BEGIN AVAILABLE DATA
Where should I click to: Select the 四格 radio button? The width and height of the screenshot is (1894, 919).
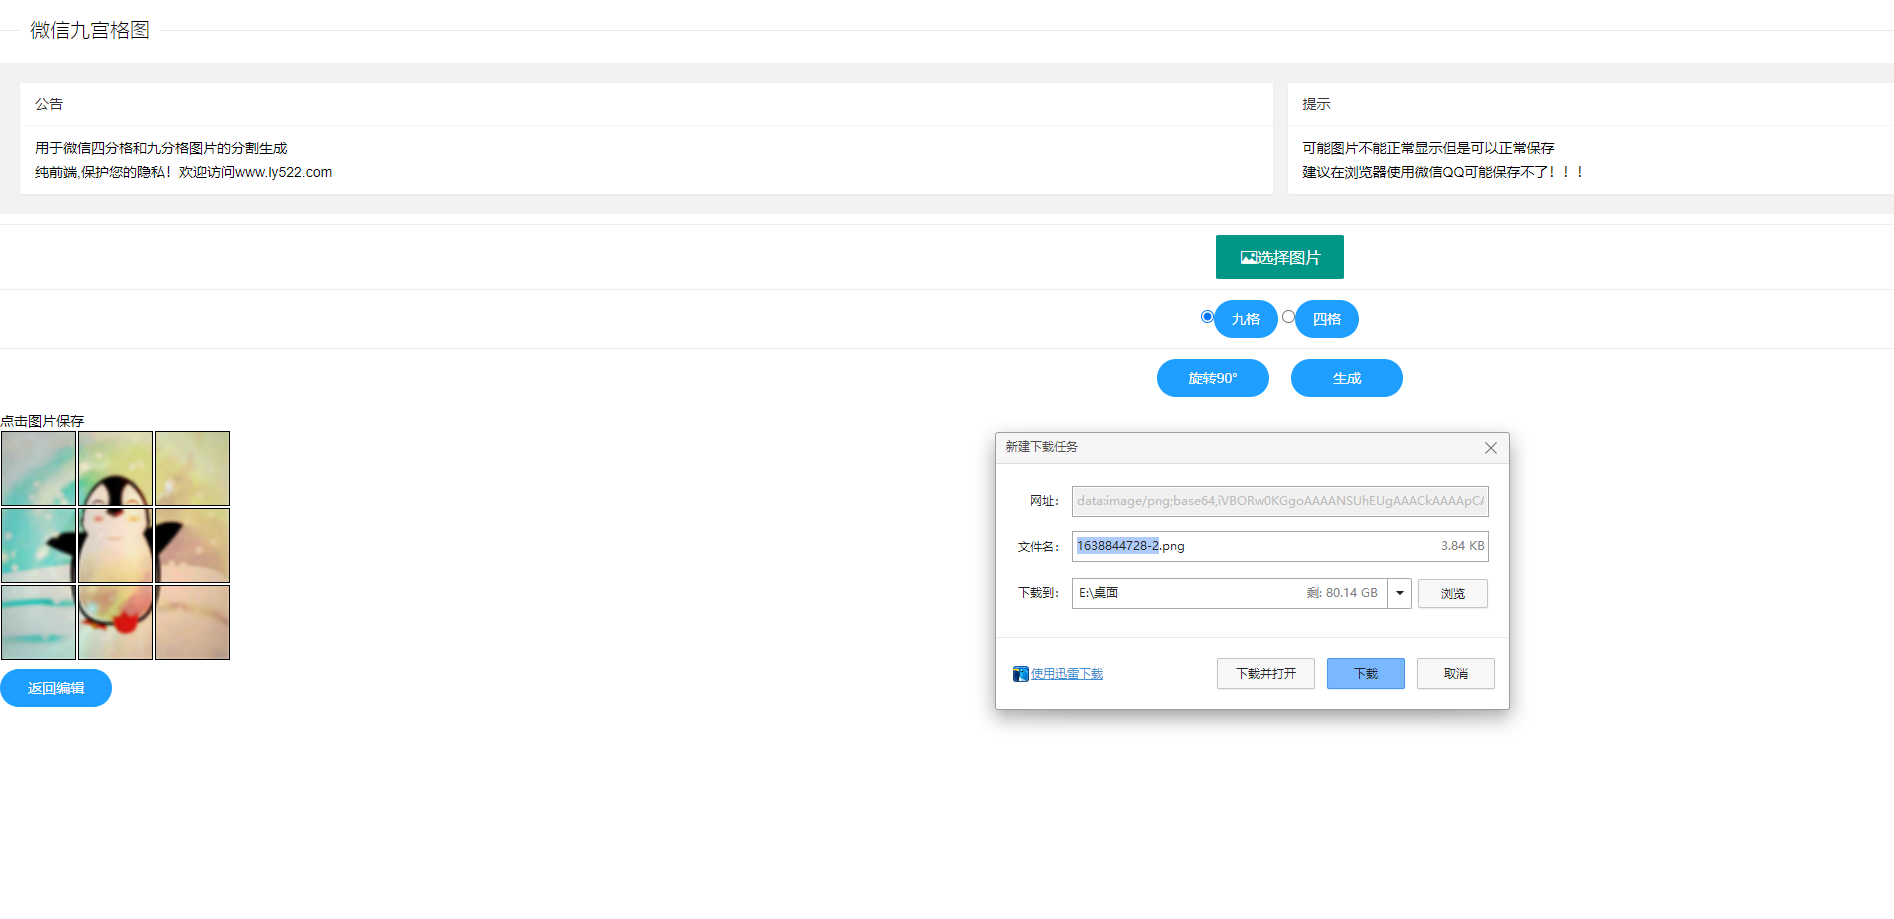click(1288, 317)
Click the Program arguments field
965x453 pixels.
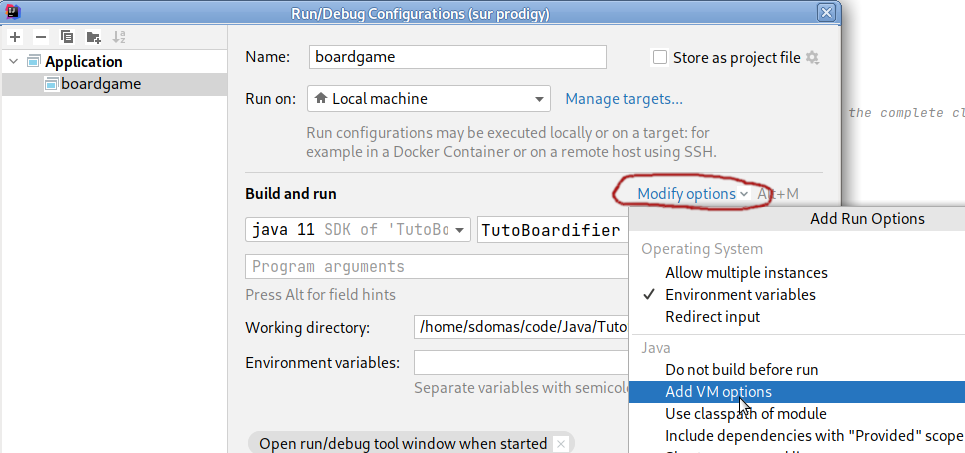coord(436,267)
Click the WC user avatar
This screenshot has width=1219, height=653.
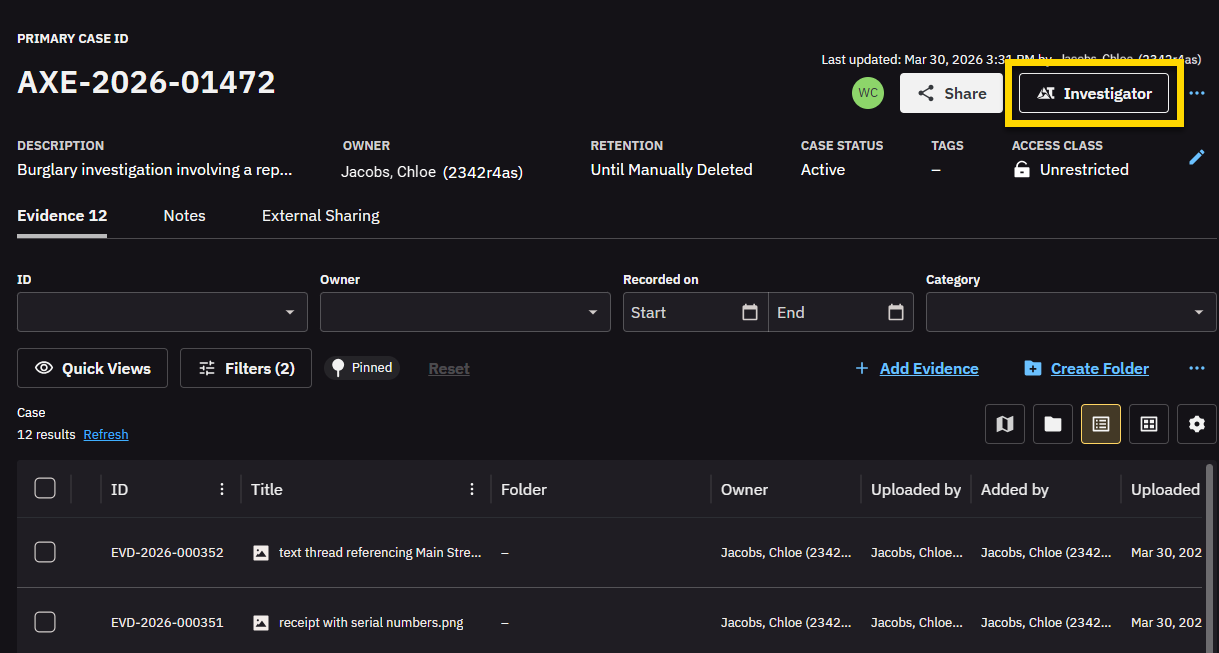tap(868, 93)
END AVAILABLE DATA
EXERCISE DIRECTIONS
The records above must be repeated exactly, minus their pictures.

SOLUTION TO THIS PROBLEM
Where should I click to: Select the 四格 radio button? The width and height of the screenshot is (1894, 919).
click(1288, 317)
Click the Program arguments field
965x453 pixels.
coord(436,267)
Click the WC user avatar
This screenshot has width=1219, height=653.
tap(868, 93)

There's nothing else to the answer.